▶ [What the task asks]: All records are to be printed exactly as they appear.

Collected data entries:
..............................

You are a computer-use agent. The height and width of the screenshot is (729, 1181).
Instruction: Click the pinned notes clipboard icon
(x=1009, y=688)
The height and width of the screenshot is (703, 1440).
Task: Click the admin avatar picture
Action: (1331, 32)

..............................

▶ [Solution to this exercise]:
You are a computer-use agent. The height and width of the screenshot is (729, 1181).
Instruction: Click the pinned notes clipboard icon
(x=1009, y=688)
The height and width of the screenshot is (703, 1440).
Task: Click the admin avatar picture
Action: (1331, 32)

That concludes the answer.